СПИСОК ЗАДАНИЙ =
a) Ответьте по отрывку о сновидении, приведенному ниже, на три вопроса:
(i) В скольких антиномиях Гильдебрандт дает психологическую характеристику сновидения?
(ii) На какую страницу ссылается отрывок при цитировании Гильдебрандта?
(iii) В каком свете, согласно второму абзацу, сновидение видит мир?
b) Назовите все качества, которыми обладает сновидение согласно предложению отрывка о сновидении ниже, начинающемуся словами «Сновидение обладает».

ФРАГМЕНТ ДОКУМЕНТА =
****************

Шкала оценки сновидения как психического продукта чрезвычайно обширна в литературе; она простирается от глубочайшего пренебрежения, с которым мы уже познакомились, от предчувствия до сих пор еще не найденной ценности вплоть до переоценки, ставящей сновидение значительно выше душевной деятельности бодрственной жизни. Гильдебрандт, который, как мы знаем, дает психологическую характеристику сновидения в трех антиномиях, резюмирует в третьем из противоречий конечный пункт этого ряда следующим образом (с. 19): «Оно находится между повышением и потенциацией, доходящей нередко до виртуозности, и решительным понижением и ослаблением душевной деятельности, доходящей иногда до низшего уровня человеческого».
«Что касается первого, то кто же не знает по собственному опыту, что в творчестве гения сновидения проявляется иногда глубина и искренность чувства, тонкость ощущения, ясность мысли, меткость наблюдения, находчивость, остроумие – все то, что мы по скромности нашей не признали бы своим достоянием в бодрственной жизни? Сновидение обладает изумительной поэзией, превосходной аллегорией, несравненным юмором, изумительной иронией. Оно видит мир в своеобразном идеализированном свете и потенцирует эффект своих интересов часто в глубокомысленном понимании их сокровенной сущности. Оно представляет нам земную красоту в истинно небесном блеске, окружает возвышенное наивысшим величием, облекает страшное в ужасающие формы, представляет нам смешное с несравненным комизмом. Иногда после пробуждения мы настолько преисполнены одним из таких впечатлений, что нам кажется, будто реальный мир никогда не давал нам ничего подобного».

****************

ИСХОДНЫЕ ДАННЫЕ =
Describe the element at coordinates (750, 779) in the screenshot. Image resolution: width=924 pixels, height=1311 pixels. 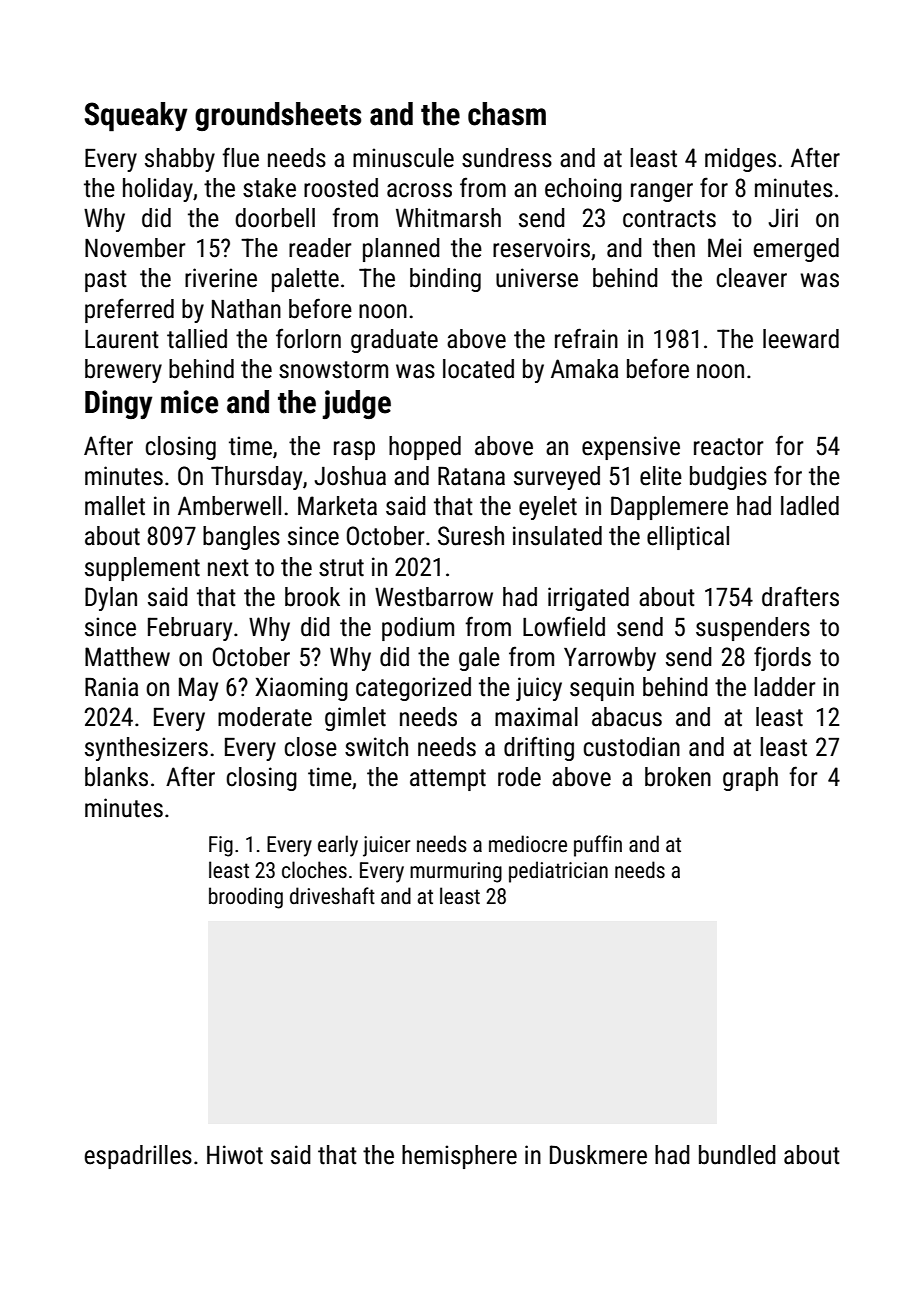
I see `graph` at that location.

****************

ОТВЕТЫ НА ЗАДАНИЯ =
a)
(i) В трех антиномиях.
(ii) На с. 19.
(iii) В своеобразном идеализированном свете.

b) Изумительная поэзия, превосходная аллегория, несравненный юмор, изумительная ирония.